=== RECORDS ===
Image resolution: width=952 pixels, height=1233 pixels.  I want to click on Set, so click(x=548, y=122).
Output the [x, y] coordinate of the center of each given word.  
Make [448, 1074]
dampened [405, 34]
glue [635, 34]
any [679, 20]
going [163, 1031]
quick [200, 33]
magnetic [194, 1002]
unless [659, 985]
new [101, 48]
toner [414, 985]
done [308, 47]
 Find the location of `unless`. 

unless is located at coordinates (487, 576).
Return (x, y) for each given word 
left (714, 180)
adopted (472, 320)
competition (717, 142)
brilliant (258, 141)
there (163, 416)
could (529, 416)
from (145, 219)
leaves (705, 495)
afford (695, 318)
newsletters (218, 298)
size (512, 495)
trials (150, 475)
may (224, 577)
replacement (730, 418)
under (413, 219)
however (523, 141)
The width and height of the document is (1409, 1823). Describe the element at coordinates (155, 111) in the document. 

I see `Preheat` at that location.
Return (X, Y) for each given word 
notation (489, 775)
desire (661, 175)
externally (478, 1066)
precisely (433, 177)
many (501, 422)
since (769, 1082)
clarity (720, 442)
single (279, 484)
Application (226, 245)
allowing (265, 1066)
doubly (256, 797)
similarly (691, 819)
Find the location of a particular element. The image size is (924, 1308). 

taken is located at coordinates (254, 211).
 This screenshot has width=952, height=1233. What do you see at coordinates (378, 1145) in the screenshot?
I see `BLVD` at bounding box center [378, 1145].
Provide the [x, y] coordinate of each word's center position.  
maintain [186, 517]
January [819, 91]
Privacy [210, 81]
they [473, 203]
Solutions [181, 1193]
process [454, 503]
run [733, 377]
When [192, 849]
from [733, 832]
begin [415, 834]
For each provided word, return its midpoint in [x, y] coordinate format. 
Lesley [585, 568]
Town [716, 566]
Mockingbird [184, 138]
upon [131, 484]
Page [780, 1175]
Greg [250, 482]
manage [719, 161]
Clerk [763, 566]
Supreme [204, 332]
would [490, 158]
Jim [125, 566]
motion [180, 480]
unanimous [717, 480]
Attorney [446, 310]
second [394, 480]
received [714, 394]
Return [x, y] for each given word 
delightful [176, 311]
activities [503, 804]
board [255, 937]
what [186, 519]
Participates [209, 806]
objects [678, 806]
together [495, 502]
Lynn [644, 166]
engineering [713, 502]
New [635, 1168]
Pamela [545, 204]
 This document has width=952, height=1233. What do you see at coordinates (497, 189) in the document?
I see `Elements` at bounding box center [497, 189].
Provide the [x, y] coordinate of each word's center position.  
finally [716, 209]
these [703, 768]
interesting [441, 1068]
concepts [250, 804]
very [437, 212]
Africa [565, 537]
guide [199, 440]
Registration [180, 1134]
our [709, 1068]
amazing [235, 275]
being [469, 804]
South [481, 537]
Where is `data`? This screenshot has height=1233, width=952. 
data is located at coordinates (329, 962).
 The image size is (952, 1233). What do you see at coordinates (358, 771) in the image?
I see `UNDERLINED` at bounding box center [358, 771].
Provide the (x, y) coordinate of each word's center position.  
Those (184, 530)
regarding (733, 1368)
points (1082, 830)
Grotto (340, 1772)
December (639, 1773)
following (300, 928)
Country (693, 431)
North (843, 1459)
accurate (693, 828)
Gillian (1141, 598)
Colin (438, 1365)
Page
===
■ STATED PROBLEM ■
Format the listing from the line with "there (163, 416)" up to and including the line with "motion [180, 480]" as a Markdown table with the columns Row and Line, numbering each row and skipping blank lines.

■ CORRECT RESULT ■
| Row | Line |
|---|---|
| 1 | there (163, 416) |
| 2 | could (529, 416) |
| 3 | from (145, 219) |
| 4 | leaves (705, 495) |
| 5 | afford (695, 318) |
| 6 | newsletters (218, 298) |
| 7 | size (512, 495) |
| 8 | trials (150, 475) |
| 9 | may (224, 577) |
| 10 | replacement (730, 418) |
| 11 | under (413, 219) |
| 12 | however (523, 141) |
| 13 | The width and height of the document is (1409, 1823). Describe the element at coordinates (155, 111) in the document.  |
| 14 | I see `Preheat` at that location. |
| 15 | Return (X, Y) for each given word  |
| 16 | notation (489, 775) |
| 17 | desire (661, 175) |
| 18 | externally (478, 1066) |
| 19 | precisely (433, 177) |
| 20 | many (501, 422) |
| 21 | since (769, 1082) |
| 22 | clarity (720, 442) |
| 23 | single (279, 484) |
| 24 | Application (226, 245) |
| 25 | allowing (265, 1066) |
| 26 | doubly (256, 797) |
| 27 | similarly (691, 819) |
| 28 | Find the location of a particular element. The image size is (924, 1308).  |
| 29 | taken is located at coordinates (254, 211). |
| 30 |  This screenshot has width=952, height=1233. What do you see at coordinates (378, 1145) in the screenshot? |
| 31 | I see `BLVD` at bounding box center [378, 1145]. |
| 32 | Provide the [x, y] coordinate of each word's center position.   |
| 33 | maintain [186, 517] |
| 34 | January [819, 91] |
| 35 | Privacy [210, 81] |
| 36 | they [473, 203] |
| 37 | Solutions [181, 1193] |
| 38 | process [454, 503] |
| 39 | run [733, 377] |
| 40 | When [192, 849] |
| 41 | from [733, 832] |
| 42 | begin [415, 834] |
| 43 | For each provided word, return its midpoint in [x, y] coordinate format.  |
| 44 | Lesley [585, 568] |
| 45 | Town [716, 566] |
| 46 | Mockingbird [184, 138] |
| 47 | upon [131, 484] |
| 48 | Page [780, 1175] |
| 49 | Greg [250, 482] |
| 50 | manage [719, 161] |
| 51 | Clerk [763, 566] |
| 52 | Supreme [204, 332] |
| 53 | would [490, 158] |
| 54 | Jim [125, 566] |
| 55 | motion [180, 480] |